■ AIM: Update every one of the entries below by changing "label" to "caption" and leaving everything else the same, and omit the pictures when you give them back.

[BEGIN SOURCE MATERIAL]

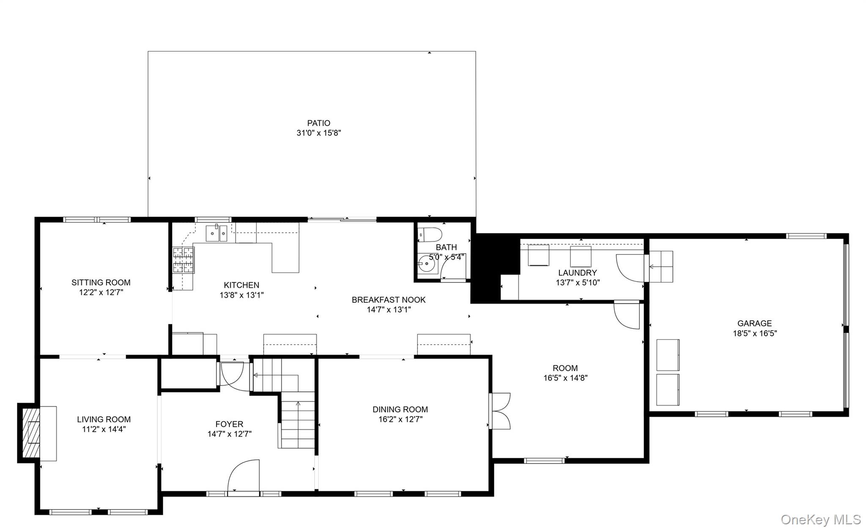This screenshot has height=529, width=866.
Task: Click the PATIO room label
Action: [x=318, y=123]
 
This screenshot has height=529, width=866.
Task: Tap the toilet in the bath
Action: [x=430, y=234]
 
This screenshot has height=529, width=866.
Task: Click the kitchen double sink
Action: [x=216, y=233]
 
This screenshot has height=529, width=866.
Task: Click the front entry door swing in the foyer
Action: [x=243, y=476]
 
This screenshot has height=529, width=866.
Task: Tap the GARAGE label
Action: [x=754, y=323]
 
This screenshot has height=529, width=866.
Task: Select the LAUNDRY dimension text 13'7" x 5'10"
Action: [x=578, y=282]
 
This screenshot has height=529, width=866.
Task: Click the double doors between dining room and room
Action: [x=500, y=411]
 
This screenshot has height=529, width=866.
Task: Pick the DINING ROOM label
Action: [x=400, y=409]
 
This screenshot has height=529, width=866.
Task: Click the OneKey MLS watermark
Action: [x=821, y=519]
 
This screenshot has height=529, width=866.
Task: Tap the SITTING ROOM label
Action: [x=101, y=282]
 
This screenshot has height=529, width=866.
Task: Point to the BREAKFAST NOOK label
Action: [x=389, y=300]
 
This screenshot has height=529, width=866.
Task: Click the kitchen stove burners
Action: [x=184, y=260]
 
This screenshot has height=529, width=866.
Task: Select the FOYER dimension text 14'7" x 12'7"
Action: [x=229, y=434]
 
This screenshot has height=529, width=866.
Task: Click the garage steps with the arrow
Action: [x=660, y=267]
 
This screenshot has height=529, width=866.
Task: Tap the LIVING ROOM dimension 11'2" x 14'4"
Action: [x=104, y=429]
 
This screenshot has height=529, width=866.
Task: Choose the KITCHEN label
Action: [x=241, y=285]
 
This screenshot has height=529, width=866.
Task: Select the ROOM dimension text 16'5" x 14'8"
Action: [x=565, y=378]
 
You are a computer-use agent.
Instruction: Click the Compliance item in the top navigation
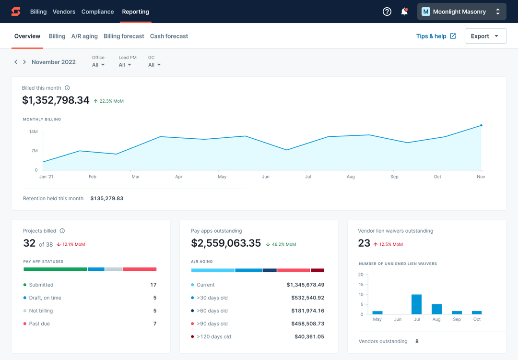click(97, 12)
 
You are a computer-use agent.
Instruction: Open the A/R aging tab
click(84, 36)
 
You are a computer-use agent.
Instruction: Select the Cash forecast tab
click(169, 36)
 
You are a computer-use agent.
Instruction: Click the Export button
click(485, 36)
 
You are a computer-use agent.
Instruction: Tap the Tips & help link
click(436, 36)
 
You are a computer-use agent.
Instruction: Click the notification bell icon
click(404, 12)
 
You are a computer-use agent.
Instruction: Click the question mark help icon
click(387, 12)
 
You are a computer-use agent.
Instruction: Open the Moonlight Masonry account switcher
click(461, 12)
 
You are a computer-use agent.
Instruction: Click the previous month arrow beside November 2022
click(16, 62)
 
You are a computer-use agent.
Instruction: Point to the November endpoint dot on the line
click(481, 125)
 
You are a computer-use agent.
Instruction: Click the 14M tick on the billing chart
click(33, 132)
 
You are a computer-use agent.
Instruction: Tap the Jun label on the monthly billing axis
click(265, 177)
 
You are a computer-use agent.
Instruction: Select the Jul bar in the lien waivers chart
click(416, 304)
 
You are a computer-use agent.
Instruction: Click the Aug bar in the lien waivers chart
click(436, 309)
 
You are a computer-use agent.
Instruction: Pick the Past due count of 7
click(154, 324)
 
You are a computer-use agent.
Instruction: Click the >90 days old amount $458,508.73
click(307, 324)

[END SOURCE MATERIAL]

■ RESULT FOR THIS TASK:
This screenshot has height=529, width=866.
Task: Click the PATIO room caption
Action: [x=318, y=123]
 
This screenshot has height=529, width=866.
Task: Tap the toilet in the bath
Action: [x=430, y=234]
 
This screenshot has height=529, width=866.
Task: Click the kitchen double sink
Action: [x=216, y=233]
 
This screenshot has height=529, width=866.
Task: Click the front entry door swing in the foyer
Action: [x=243, y=476]
 
This screenshot has height=529, width=866.
Task: Tap the GARAGE caption
Action: [x=754, y=323]
 
This screenshot has height=529, width=866.
Task: Select the LAUNDRY dimension text 13'7" x 5'10"
Action: [x=578, y=282]
 
This screenshot has height=529, width=866.
Task: Click the double doors between dining room and room
Action: [x=500, y=411]
 
This screenshot has height=529, width=866.
Task: Pick the DINING ROOM caption
Action: [x=400, y=409]
 
This screenshot has height=529, width=866.
Task: Click the OneKey MLS watermark
Action: [x=821, y=519]
 
This screenshot has height=529, width=866.
Task: Tap the SITTING ROOM caption
Action: [x=101, y=282]
 
This screenshot has height=529, width=866.
Task: Point to the BREAKFAST NOOK caption
Action: [x=389, y=300]
 
This screenshot has height=529, width=866.
Task: Click the kitchen stove burners
Action: [x=184, y=260]
 
This screenshot has height=529, width=866.
Task: Select the FOYER dimension text 14'7" x 12'7"
Action: [x=229, y=434]
 
This screenshot has height=529, width=866.
Task: Click the garage steps with the arrow
Action: [x=660, y=267]
 
This screenshot has height=529, width=866.
Task: Tap the LIVING ROOM dimension 11'2" x 14'4"
Action: [x=104, y=429]
 
This screenshot has height=529, width=866.
Task: Choose the KITCHEN caption
Action: [x=241, y=285]
 
This screenshot has height=529, width=866.
Task: Select the ROOM dimension text 16'5" x 14'8"
Action: [x=565, y=378]
 
You are a computer-use agent.
Instruction: Click the Compliance item in the top navigation
click(97, 12)
 
You are a computer-use agent.
Instruction: Open the A/R aging tab
click(84, 36)
 
You are a computer-use agent.
Instruction: Select the Cash forecast tab
click(169, 36)
 
You are a computer-use agent.
Instruction: Click the Export button
click(485, 36)
 
You are a computer-use agent.
Instruction: Tap the Tips & help link
click(436, 36)
 
You are a computer-use agent.
Instruction: Click the notification bell icon
click(404, 12)
 
You are a computer-use agent.
Instruction: Click the question mark help icon
click(387, 12)
 
You are a computer-use agent.
Instruction: Open the Moonlight Masonry account switcher
click(461, 12)
 
You are a computer-use agent.
Instruction: Click the previous month arrow beside November 2022
click(16, 62)
 
You are a computer-use agent.
Instruction: Point to the November endpoint dot on the line
click(481, 125)
 
You are a computer-use agent.
Instruction: Click the 14M tick on the billing chart
click(33, 132)
 
You are a computer-use agent.
Instruction: Tap the Jun caption on the monthly billing axis
click(265, 177)
 
You are a computer-use agent.
Instruction: Select the Jul bar in the lien waivers chart
click(416, 304)
 
You are a computer-use agent.
Instruction: Click the Aug bar in the lien waivers chart
click(436, 309)
 
You are a computer-use agent.
Instruction: Pick the Past due count of 7
click(154, 324)
 
You are a computer-use agent.
Instruction: Click the >90 days old amount $458,508.73
click(307, 324)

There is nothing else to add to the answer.